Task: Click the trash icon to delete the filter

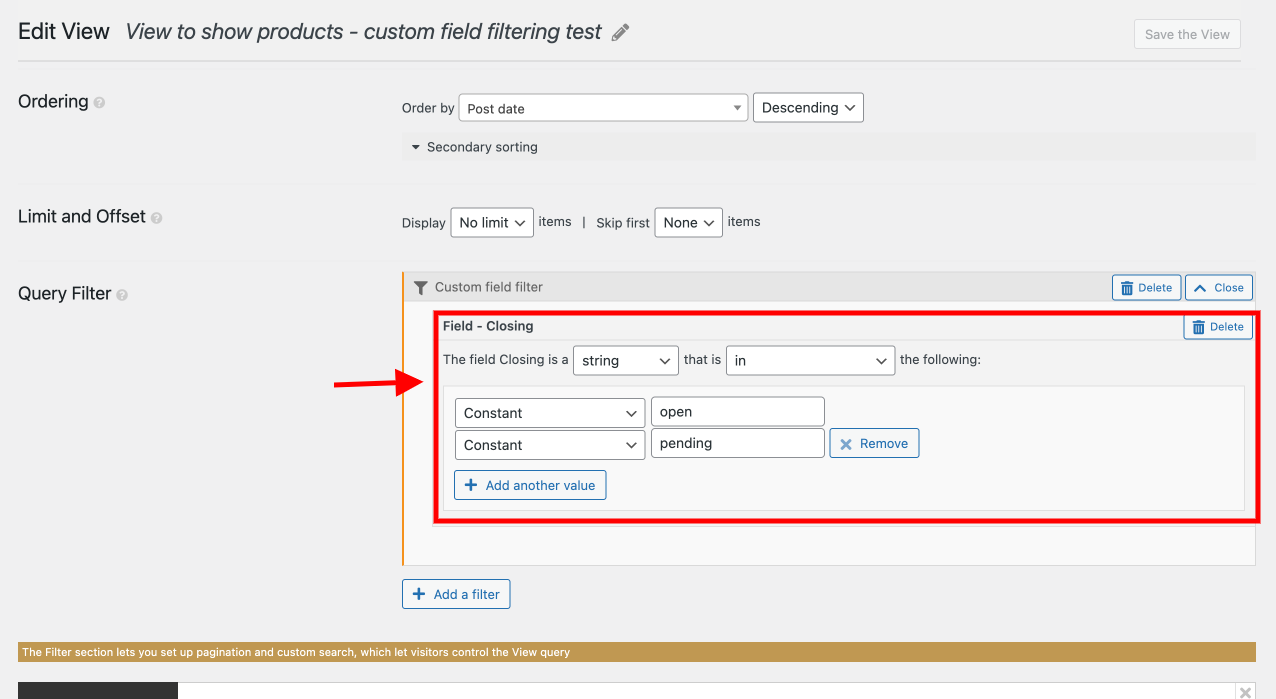Action: tap(1146, 287)
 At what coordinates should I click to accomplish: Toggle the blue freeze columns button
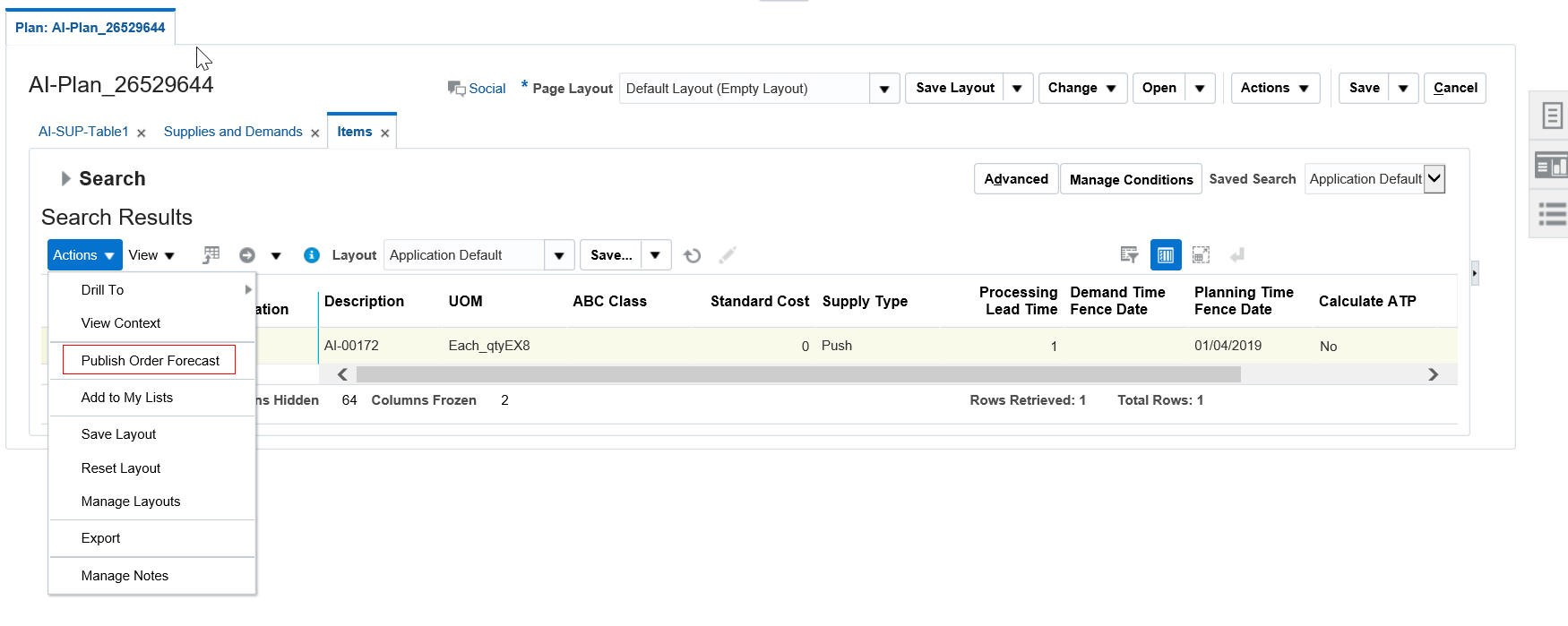click(1165, 255)

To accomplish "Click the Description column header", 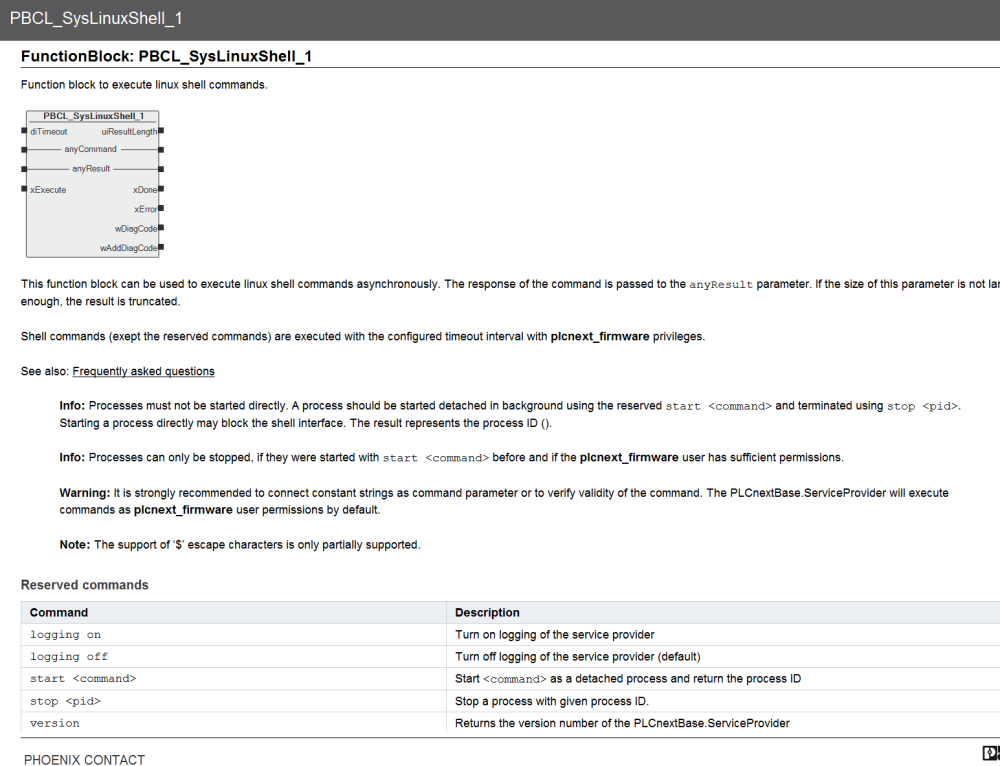I will [487, 612].

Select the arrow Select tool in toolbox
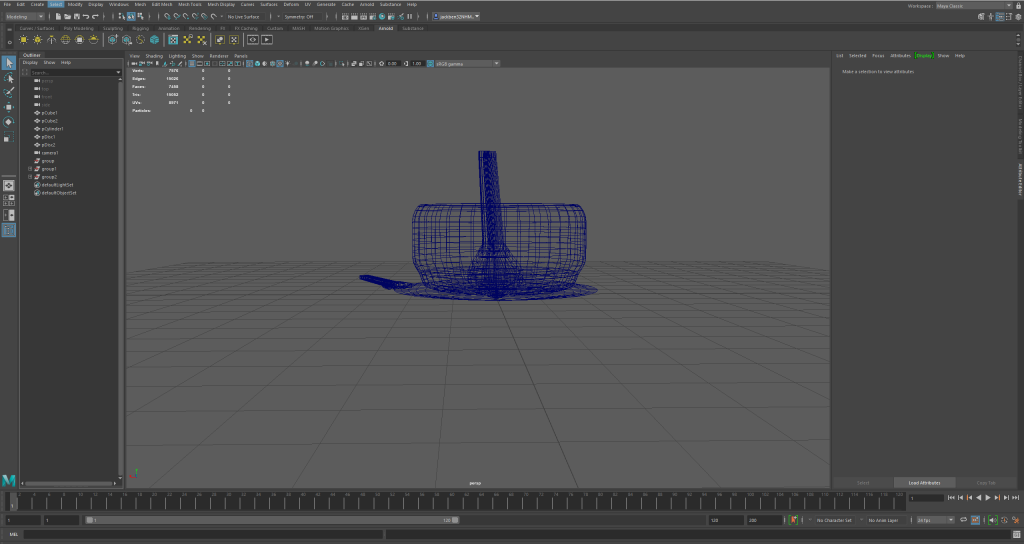click(x=9, y=63)
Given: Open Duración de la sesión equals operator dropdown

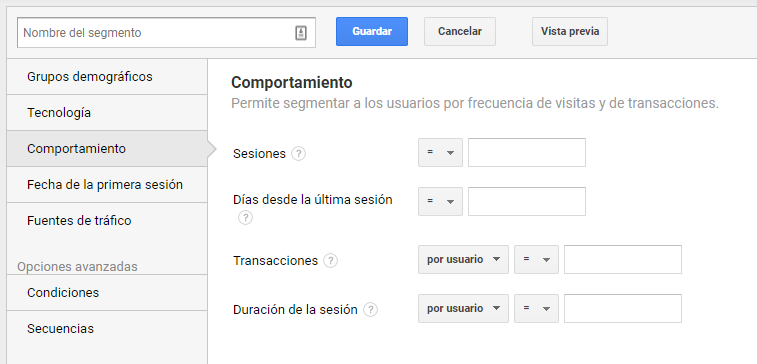Looking at the screenshot, I should (x=536, y=308).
- - -
Quote exactly, and nothing besides, the lines from the one with "Select the arrow Select tool in toolbox" through the end of the records above; include both ends and omit the pictures.

Select the arrow Select tool in toolbox
click(x=9, y=63)
Given: Open Duración de la sesión equals operator dropdown

Looking at the screenshot, I should (x=536, y=308).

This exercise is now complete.